First, I have to admit I have been creeping this site for a couple weeks I went in a couple weeks ago for extreme fatigue, muscle/joint pain and tingling/nerve pain in my hands and both big toes. The labwork showed a low ferritin of 7 and I was referred to a hematologist. CBC, thyroid all normal. B12 was on low end and MMA was slightly elevated. ANA was 1:320 and homogeneous. He initially questioned lupus but feels since I don't have the rash and normal inflammation markers then it isn't an option. He started me on B12 injections daily for 7days, weekly for 3 weeks and then monthly. Also on slow-fe daily. He tells me today that besides the B12 and iron there isn't much more he can do because my inflammation markers are normal. They did draw labs to look further into the positive ANA. He gave me the "reassuring" pat on the shoulder and said I am fine. At this point I am questioning if this is "all in my head" I don't feel like it is, but how far do you push before you accept the answer "you're fine" and just accept that this is how you feel? I am frustrated with myself and the whole situation. I am a nurse and have had other nurses tell me that it's time to go to Mayo clinic for answers. I guess I just don't know what to do and how far to go. This seemed like a good place to start, everyone seems helpful and supportive of each-other. Any recommendations out there?
If anyone could give me ideas or advice I would really appreciate it. I am 35 years old with two teenagers. Whatever is going on with me is affecting not only my life but my families as well. I am too young to have tingly messed up hands and feet, awful pain daily, confusion, bladder issues and the list goes on and on. Is there a point that you accept what the docs say and just live with it and quit looking for answers or help??
Hi & welcome. I'm sorry you're under the weather & not getting speedy answers. AI's can take awhile to diagnose, unfortunately. Here are things that came to my mind as I read your posts.
Re: your ANA of 1:320. ANA is positive in multiple conditions, not just lupus; so when it's positive, more specific tests for "ANA subtypes" are usually run. Did you get a copy of your labs? Do you see a bunch of "anti's", such as anti-ds-DNA, anti-Sm, anti-Ro, anti-La, anti-RNP, antiphospholipid, anticardiolipin, etc.?
Have you read the ACR criteria for diagnosing lupus? Look in the "sticky posts" (permanent info posts), grouped above the user threads. Generally (not always) you must meet 4 of more of the 11 to sustain a dx of lupus. These may be met over time: envision checking each in indelible ink, once met.
Blood values---ANA and the subtypes---can vacillate as the immune system flares up then calms, which is another reason diagnosing lupus & its close cousins can take so long.
Now comes the blunt part! I'm just a patient, but I've never read or been told that you "must" have elevated ESR or CRP to have lupus. Both can also suggest bacterial or viral infection---i.e., they're very general, actually TOO general to be in the diagnostic criteria.

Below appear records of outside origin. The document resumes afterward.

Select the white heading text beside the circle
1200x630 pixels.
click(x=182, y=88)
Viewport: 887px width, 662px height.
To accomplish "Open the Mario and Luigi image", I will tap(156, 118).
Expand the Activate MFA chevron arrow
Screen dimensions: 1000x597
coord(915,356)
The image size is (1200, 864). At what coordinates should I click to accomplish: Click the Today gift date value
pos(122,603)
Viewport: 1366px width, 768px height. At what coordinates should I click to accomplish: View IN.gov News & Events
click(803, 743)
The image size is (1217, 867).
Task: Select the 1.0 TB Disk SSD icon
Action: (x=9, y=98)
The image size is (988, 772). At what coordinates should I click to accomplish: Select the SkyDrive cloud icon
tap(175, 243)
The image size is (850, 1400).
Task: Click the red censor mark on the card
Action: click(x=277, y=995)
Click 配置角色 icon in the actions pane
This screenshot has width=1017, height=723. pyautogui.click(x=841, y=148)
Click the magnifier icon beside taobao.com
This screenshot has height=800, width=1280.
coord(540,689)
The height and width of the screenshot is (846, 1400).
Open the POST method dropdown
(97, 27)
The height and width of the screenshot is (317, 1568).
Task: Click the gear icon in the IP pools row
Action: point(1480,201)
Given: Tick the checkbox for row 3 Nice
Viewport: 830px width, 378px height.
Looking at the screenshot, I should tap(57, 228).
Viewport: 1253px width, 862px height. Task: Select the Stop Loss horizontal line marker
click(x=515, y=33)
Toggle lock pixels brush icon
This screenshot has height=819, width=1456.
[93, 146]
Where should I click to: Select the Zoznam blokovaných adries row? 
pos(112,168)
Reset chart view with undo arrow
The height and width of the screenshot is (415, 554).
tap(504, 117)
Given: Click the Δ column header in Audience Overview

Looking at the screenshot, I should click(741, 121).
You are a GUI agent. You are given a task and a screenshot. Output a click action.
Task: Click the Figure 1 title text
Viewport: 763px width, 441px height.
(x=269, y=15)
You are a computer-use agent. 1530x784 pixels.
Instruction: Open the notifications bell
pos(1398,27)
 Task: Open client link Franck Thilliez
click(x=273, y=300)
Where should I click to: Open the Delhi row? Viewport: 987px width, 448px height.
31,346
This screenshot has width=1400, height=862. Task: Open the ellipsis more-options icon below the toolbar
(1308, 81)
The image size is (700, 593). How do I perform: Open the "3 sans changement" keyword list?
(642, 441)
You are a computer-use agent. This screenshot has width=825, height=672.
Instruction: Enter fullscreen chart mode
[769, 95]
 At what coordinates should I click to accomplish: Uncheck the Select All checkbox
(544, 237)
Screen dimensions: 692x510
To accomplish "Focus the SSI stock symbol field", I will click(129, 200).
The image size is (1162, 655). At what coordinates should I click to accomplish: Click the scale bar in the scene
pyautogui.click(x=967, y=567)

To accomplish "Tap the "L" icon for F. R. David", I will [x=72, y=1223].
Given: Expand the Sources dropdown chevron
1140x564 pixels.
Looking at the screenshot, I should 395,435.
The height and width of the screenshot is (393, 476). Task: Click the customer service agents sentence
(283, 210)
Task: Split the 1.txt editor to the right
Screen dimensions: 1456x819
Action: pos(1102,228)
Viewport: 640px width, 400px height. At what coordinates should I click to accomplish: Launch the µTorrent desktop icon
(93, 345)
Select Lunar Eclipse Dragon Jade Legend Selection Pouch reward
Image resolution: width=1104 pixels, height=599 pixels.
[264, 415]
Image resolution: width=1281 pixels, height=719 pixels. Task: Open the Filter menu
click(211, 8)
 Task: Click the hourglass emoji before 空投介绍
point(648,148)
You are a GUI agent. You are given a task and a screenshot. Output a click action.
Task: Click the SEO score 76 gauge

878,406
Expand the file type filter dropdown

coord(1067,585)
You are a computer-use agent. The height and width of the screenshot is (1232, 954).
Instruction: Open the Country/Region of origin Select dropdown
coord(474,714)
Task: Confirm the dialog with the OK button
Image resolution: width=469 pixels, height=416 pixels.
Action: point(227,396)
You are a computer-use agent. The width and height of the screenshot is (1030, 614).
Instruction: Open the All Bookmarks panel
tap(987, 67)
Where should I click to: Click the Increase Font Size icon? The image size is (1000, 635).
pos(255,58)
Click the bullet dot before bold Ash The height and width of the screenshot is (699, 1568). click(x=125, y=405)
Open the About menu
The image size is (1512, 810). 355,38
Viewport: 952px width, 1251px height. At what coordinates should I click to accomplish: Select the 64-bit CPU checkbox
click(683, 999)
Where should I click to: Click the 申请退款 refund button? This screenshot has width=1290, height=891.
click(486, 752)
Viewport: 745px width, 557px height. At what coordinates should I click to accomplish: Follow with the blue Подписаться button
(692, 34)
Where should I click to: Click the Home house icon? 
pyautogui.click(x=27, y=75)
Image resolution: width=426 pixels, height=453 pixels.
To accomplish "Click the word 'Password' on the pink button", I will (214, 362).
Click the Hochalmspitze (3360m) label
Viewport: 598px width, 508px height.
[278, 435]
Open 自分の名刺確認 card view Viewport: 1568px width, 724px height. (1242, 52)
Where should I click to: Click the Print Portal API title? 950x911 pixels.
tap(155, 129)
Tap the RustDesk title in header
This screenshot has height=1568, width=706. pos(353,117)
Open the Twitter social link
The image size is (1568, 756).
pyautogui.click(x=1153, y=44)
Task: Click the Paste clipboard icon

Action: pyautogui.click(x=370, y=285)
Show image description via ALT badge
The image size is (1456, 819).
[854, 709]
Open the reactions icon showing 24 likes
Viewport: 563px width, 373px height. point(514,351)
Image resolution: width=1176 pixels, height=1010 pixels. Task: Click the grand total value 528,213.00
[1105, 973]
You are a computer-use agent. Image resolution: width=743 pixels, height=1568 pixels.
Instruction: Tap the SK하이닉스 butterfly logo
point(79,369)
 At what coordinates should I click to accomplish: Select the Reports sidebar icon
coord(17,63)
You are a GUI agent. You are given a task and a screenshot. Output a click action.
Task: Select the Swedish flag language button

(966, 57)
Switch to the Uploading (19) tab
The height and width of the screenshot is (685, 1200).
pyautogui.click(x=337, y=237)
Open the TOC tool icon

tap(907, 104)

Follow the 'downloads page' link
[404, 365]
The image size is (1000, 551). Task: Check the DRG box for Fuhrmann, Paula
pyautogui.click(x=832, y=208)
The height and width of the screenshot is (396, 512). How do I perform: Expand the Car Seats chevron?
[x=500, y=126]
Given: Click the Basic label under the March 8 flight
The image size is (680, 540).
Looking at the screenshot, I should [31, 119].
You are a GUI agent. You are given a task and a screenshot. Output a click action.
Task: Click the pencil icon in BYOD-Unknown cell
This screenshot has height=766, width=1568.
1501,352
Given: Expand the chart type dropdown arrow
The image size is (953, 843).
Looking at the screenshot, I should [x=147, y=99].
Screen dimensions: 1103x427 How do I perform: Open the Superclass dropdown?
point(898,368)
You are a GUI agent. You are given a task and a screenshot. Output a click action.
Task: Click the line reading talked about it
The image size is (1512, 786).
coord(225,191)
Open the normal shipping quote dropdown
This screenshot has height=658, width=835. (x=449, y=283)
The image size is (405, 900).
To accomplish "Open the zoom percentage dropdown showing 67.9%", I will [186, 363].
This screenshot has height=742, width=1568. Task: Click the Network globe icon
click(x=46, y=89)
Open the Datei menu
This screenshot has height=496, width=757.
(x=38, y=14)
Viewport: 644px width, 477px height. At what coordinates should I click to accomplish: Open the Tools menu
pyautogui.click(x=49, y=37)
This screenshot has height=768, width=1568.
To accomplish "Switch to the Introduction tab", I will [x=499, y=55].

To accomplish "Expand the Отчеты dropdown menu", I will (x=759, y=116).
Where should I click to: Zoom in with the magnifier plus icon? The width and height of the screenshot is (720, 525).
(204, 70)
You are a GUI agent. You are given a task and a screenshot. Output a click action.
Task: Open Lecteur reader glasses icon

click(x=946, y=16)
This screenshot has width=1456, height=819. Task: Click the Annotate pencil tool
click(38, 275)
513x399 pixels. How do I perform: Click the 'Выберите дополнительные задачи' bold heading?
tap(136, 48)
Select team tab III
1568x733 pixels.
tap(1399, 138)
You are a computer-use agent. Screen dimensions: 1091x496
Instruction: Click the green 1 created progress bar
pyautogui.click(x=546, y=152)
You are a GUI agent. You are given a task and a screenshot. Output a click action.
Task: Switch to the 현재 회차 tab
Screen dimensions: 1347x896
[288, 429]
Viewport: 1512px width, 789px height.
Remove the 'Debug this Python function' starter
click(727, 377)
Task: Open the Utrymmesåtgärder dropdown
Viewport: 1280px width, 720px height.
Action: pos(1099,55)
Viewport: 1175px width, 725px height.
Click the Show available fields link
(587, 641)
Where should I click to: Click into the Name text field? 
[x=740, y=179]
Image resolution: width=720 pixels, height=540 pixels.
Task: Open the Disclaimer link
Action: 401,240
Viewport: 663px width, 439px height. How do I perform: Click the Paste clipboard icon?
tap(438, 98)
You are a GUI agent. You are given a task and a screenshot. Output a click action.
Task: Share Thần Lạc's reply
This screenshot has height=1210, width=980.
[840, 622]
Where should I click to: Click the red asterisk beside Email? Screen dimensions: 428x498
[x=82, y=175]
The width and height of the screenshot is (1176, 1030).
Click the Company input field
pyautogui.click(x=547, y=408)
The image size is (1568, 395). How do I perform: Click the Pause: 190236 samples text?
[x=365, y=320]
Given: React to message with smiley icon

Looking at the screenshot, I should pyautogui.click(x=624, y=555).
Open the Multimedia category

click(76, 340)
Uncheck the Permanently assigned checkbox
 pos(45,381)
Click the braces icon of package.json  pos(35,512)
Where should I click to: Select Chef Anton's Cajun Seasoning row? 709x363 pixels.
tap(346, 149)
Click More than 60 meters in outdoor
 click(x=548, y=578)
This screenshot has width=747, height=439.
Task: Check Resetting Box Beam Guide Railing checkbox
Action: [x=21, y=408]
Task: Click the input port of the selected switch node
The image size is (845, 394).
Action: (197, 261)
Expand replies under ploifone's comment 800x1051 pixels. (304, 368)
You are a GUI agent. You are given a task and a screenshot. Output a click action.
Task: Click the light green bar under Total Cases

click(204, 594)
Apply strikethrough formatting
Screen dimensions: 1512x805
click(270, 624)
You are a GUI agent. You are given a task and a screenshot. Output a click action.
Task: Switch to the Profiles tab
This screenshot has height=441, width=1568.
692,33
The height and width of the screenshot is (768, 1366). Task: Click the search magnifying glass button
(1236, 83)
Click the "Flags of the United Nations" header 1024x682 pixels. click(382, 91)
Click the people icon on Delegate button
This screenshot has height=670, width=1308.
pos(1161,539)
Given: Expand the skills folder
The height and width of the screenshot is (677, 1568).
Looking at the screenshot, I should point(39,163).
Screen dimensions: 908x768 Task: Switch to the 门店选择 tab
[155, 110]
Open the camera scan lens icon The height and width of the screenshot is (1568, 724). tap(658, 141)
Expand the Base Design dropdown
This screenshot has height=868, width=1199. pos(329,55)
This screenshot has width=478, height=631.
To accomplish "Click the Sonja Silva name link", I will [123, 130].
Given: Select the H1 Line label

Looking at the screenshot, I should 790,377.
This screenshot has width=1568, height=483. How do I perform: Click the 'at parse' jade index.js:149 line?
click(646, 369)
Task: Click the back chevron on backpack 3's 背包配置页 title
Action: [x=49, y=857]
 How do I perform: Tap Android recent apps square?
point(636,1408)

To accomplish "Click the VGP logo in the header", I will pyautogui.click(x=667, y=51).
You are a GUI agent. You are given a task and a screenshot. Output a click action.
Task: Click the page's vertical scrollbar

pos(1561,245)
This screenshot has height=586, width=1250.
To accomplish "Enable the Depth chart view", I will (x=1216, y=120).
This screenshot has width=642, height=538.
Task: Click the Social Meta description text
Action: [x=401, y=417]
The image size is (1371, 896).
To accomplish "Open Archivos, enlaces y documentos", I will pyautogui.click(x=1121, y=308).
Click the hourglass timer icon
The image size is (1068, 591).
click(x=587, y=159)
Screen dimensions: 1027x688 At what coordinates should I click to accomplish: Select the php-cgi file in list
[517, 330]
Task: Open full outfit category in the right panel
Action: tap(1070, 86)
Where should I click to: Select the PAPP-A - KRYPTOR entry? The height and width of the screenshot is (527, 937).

Same goes for rashes. There are a dozen or more lupus-specific rashes, but only two---discoid and malar---are in the criteria. Something like 70% of people with lupus get a lupus-specific rash at some point during their disease. But a rash isn't "required"---you could meet some OTHER four (or more) non-rash criteria, and have lupus without a rash. Also, UV rays often trigger lupus rashes in susceptible people, and spring is just starting.
Other thoughts. Have you seen a rheumatologist? Not only are they better at understanding & applying the criteria, they also tend to be fussy about the labs they use since antibody tests are notoriously tricky to perform. Since your symptoms could point to other connective tissue diseases akin to lupus, like MCTD, RA, etc., you need someone who knows them all. Also, there are several excellent books on lupus in most libraries.
When you mention your big toes, I also think of gout.
Not sure what your bladder problems are? There's an AI called Interstitial Cystitis that can elevate ANA. But bladder symptoms are tricky & don't always relate to the urinary tract. For example, I've had episodic problems over many years (without UTI's), with at minimally two plausible non-bladder causes: kidney stones and ovarian cysts.
It's frustrating, I agree. I had problems in adolescence, then struggled literally for several decades. I finally went to a teaching hospital rheumatologist---bingo---turned out to be a rarer presentation of lupus (ANA-negative, positive anti-Ro, very uncommon). Anyway, I hope you post more soon. Sympathetically, Vee
P.S. I had a lot of tingling in arms & hands, which may have been caused by low B-12. (I had that, too.) Bye for now.
The Following User Says Thank You to VeeJ For This Useful Post: sickINsodak (04-11-2013)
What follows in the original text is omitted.